[Opening Records provided section]
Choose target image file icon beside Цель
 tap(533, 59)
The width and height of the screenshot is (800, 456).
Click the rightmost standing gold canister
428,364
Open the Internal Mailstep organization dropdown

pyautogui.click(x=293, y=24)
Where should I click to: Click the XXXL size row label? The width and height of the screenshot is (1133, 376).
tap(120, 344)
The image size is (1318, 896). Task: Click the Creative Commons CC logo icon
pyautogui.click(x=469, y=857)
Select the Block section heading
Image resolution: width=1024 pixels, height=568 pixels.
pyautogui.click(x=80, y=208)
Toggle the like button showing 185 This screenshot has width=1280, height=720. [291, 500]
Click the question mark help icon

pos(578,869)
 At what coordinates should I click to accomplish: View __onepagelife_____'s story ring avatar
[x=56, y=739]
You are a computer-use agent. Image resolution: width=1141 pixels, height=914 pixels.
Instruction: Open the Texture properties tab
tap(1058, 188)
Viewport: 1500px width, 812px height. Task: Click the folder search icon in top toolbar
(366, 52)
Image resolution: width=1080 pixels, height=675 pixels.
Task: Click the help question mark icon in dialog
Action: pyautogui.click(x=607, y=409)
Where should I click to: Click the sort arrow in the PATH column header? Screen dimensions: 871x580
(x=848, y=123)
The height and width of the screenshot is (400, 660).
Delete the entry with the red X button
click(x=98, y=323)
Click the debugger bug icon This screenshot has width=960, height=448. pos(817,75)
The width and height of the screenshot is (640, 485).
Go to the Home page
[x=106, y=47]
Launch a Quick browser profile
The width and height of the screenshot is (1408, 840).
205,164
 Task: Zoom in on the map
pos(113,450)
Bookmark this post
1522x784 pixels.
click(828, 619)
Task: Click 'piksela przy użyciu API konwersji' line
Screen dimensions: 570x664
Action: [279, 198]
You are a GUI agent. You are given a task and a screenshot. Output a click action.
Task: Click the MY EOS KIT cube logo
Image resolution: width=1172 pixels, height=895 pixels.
[Closing Records provided section]
Exercise goal: Transcribe the data exactly.

Exercise result:
Choose target image file icon beside Цель
 tap(533, 59)
The width and height of the screenshot is (800, 456).
Click the rightmost standing gold canister
428,364
Open the Internal Mailstep organization dropdown

pyautogui.click(x=293, y=24)
Where should I click to: Click the XXXL size row label? The width and height of the screenshot is (1133, 376).
tap(120, 344)
The image size is (1318, 896). Task: Click the Creative Commons CC logo icon
pyautogui.click(x=469, y=857)
Select the Block section heading
Image resolution: width=1024 pixels, height=568 pixels.
pyautogui.click(x=80, y=208)
Toggle the like button showing 185 This screenshot has width=1280, height=720. [291, 500]
Click the question mark help icon

pos(578,869)
 At what coordinates should I click to accomplish: View __onepagelife_____'s story ring avatar
[x=56, y=739]
You are a computer-use agent. Image resolution: width=1141 pixels, height=914 pixels.
Instruction: Open the Texture properties tab
tap(1058, 188)
Viewport: 1500px width, 812px height. Task: Click the folder search icon in top toolbar
(366, 52)
Image resolution: width=1080 pixels, height=675 pixels.
Task: Click the help question mark icon in dialog
Action: pyautogui.click(x=607, y=409)
Where should I click to: Click the sort arrow in the PATH column header? Screen dimensions: 871x580
(x=848, y=123)
The height and width of the screenshot is (400, 660).
Delete the entry with the red X button
click(x=98, y=323)
Click the debugger bug icon This screenshot has width=960, height=448. pos(817,75)
The width and height of the screenshot is (640, 485).
Go to the Home page
[x=106, y=47]
Launch a Quick browser profile
The width and height of the screenshot is (1408, 840).
205,164
 Task: Zoom in on the map
pos(113,450)
Bookmark this post
1522x784 pixels.
click(828, 619)
Task: Click 'piksela przy użyciu API konwersji' line
Screen dimensions: 570x664
Action: [279, 198]
You are a GUI agent. You are given a task and a screenshot. Output a click action.
Task: Click the MY EOS KIT cube logo
Image resolution: width=1172 pixels, height=895 pixels.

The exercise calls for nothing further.